• Task details
Tally how many lines of these entries hold the string "computer". Return the number alone.

• Extracted records
↓

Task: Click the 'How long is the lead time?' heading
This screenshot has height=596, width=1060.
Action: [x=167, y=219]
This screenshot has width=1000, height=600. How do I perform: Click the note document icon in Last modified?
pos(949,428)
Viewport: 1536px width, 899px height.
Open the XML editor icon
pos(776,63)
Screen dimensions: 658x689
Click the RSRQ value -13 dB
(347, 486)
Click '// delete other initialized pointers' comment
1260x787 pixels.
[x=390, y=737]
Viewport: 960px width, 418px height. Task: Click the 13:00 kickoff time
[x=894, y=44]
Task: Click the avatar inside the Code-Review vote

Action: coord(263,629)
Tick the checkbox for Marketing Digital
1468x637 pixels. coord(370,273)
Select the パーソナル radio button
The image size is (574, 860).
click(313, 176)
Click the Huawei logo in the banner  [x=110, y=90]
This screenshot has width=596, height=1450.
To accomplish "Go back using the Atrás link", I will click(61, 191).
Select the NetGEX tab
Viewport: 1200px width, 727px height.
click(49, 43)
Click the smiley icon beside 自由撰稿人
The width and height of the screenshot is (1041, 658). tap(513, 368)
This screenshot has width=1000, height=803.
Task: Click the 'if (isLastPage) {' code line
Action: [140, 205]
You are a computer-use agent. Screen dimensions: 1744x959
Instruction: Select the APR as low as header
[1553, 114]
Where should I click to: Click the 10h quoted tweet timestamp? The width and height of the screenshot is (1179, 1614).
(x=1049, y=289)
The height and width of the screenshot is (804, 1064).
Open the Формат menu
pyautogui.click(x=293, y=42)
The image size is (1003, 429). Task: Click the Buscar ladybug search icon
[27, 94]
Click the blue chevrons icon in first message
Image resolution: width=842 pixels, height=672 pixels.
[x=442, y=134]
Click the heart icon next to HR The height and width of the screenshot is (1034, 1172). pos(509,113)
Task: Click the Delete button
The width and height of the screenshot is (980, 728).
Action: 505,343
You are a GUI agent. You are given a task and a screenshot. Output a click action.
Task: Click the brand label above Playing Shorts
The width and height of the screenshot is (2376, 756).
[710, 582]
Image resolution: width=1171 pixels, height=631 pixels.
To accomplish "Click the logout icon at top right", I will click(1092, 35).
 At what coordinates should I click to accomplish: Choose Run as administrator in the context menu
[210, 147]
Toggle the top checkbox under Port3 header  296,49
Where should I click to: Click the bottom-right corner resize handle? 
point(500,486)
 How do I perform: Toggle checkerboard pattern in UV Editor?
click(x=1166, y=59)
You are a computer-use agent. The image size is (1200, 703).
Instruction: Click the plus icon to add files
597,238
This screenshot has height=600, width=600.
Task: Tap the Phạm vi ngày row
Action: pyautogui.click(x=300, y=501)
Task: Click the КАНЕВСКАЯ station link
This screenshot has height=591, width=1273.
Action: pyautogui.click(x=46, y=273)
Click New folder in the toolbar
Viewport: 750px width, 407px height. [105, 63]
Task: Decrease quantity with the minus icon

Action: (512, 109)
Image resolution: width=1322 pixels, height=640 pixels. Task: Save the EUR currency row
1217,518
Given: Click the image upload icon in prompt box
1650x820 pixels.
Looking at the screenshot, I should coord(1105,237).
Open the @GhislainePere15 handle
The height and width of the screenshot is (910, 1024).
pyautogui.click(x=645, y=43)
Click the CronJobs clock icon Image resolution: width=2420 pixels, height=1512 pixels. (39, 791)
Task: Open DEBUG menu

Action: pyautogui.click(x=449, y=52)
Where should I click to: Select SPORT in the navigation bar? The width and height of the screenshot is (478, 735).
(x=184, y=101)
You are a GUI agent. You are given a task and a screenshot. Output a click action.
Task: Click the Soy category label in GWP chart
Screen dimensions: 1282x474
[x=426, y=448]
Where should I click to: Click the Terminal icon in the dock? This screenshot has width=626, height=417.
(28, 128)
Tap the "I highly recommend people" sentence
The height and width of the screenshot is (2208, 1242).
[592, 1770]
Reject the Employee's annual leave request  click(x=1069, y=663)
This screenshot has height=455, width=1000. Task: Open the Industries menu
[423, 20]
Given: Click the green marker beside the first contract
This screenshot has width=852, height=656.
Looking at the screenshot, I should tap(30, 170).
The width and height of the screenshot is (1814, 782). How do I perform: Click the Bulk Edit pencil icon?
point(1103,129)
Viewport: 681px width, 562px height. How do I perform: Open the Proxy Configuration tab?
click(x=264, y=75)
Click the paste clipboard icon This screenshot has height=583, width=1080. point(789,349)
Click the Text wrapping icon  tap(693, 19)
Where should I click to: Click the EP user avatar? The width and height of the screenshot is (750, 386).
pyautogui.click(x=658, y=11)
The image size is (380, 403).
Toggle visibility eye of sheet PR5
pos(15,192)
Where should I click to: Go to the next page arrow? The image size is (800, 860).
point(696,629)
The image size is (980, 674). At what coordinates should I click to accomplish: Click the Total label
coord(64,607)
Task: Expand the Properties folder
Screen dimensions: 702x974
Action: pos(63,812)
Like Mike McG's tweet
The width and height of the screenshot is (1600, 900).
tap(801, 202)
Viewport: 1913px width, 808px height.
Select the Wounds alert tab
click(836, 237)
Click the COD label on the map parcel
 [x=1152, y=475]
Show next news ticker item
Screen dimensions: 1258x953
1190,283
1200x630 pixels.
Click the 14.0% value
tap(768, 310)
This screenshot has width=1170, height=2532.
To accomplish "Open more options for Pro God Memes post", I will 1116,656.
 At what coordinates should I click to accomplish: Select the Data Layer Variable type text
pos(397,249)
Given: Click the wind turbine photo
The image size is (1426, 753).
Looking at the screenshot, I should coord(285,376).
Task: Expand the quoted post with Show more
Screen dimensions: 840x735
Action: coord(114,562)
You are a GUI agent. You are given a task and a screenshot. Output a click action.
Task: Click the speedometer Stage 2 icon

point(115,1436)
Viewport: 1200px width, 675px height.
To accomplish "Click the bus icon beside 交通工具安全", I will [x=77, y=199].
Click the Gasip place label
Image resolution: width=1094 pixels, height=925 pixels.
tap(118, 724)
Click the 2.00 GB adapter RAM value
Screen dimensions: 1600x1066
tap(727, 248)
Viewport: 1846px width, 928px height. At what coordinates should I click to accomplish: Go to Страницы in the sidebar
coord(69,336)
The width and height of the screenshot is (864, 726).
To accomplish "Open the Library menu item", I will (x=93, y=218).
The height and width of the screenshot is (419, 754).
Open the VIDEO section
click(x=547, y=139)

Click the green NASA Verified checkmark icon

↑

• Answer
2